Write out every line of the listing below word for word, but leave out the pictures.
* * *
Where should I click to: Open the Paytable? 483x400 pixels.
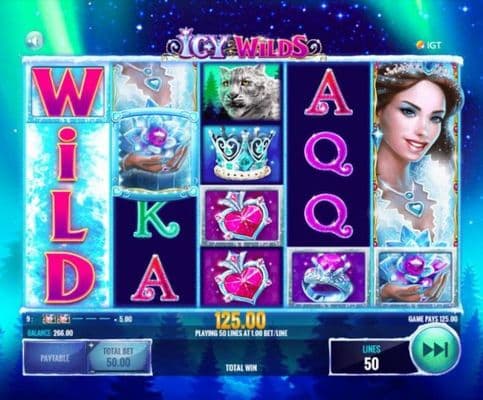[x=55, y=358]
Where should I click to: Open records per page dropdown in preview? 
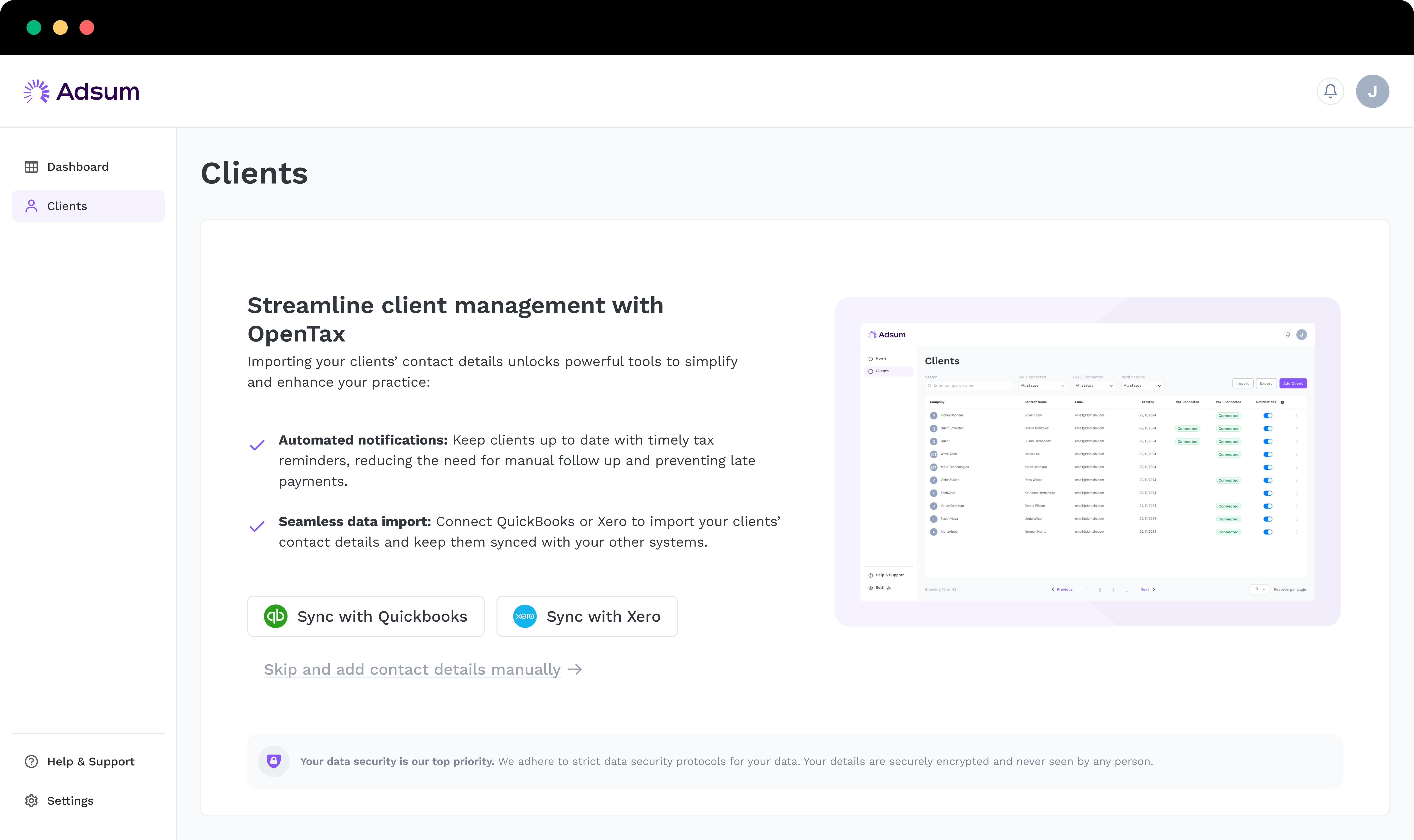click(x=1259, y=589)
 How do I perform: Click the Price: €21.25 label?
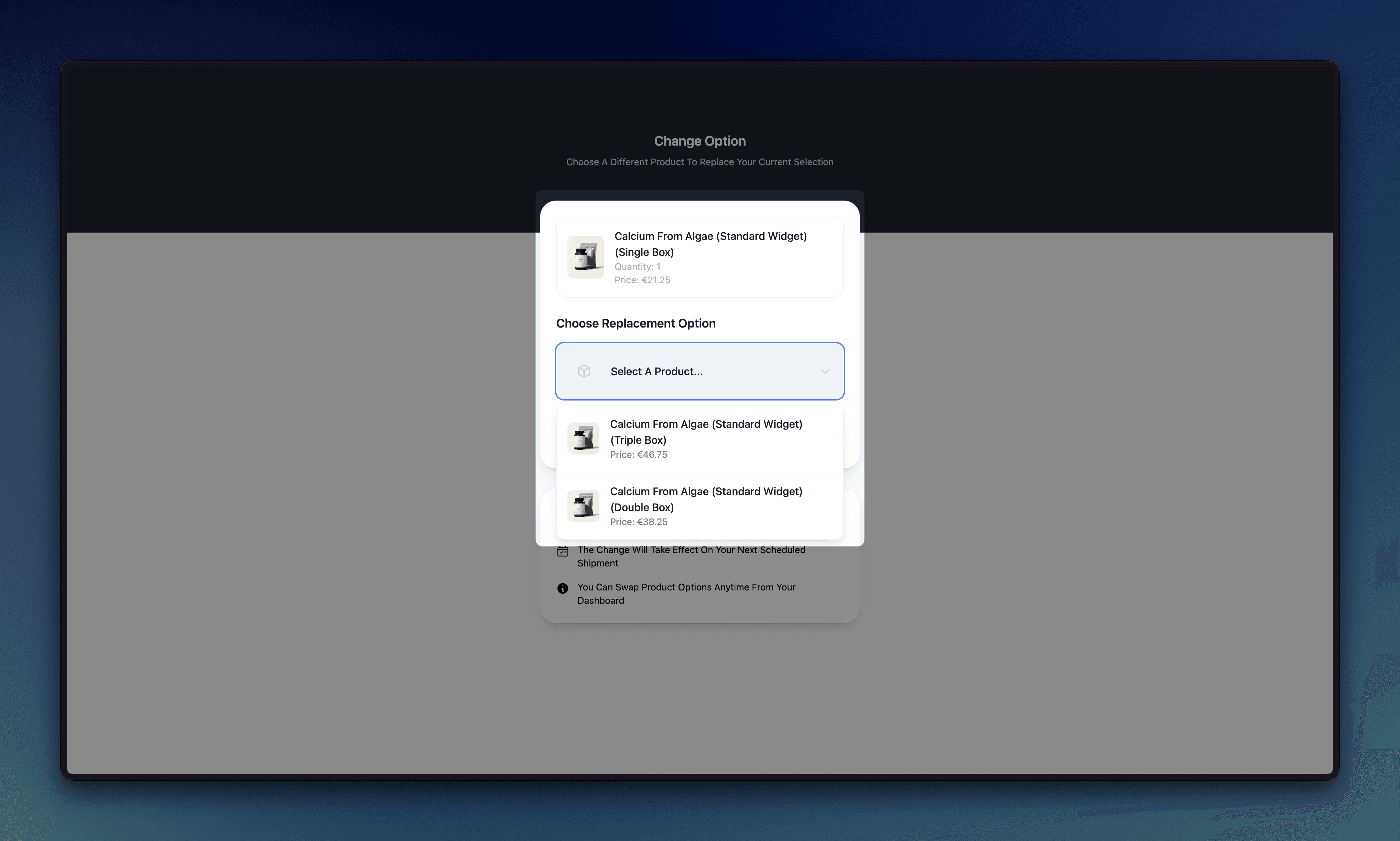[642, 280]
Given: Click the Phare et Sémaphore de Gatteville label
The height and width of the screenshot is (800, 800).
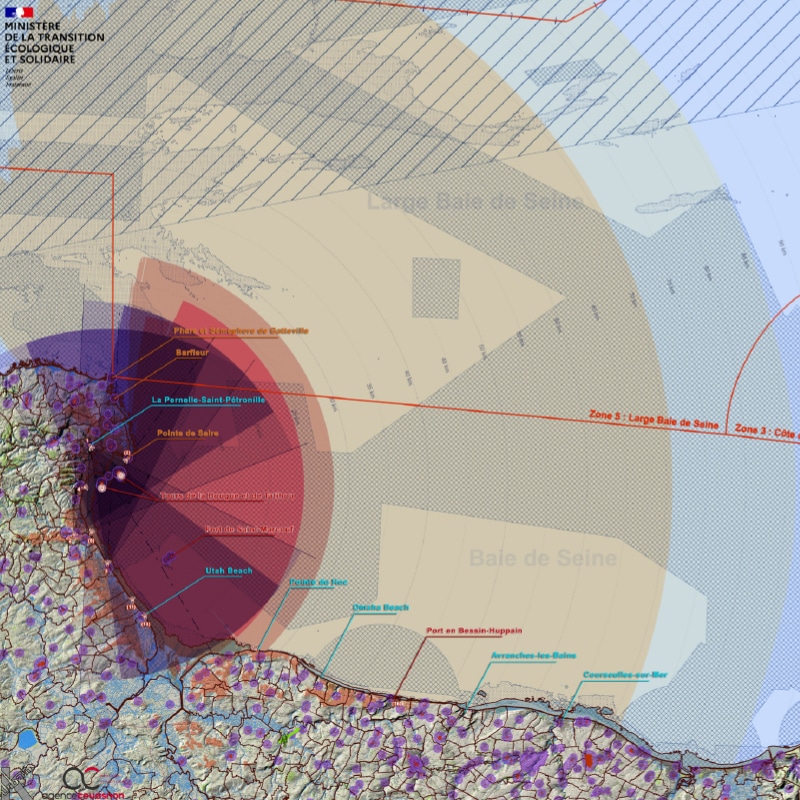Looking at the screenshot, I should coord(240,331).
* * *
> _COMPLETE RESPONSE_:
Where should I click to: Open the Paytable? 483x400 pixels.
[x=55, y=358]
Where should I click to: Open records per page dropdown in preview? 
click(x=1259, y=589)
 How do I perform: Click the Price: €21.25 label?
[642, 280]
Given: Click the Phare et Sémaphore de Gatteville label
The height and width of the screenshot is (800, 800).
Looking at the screenshot, I should coord(240,331).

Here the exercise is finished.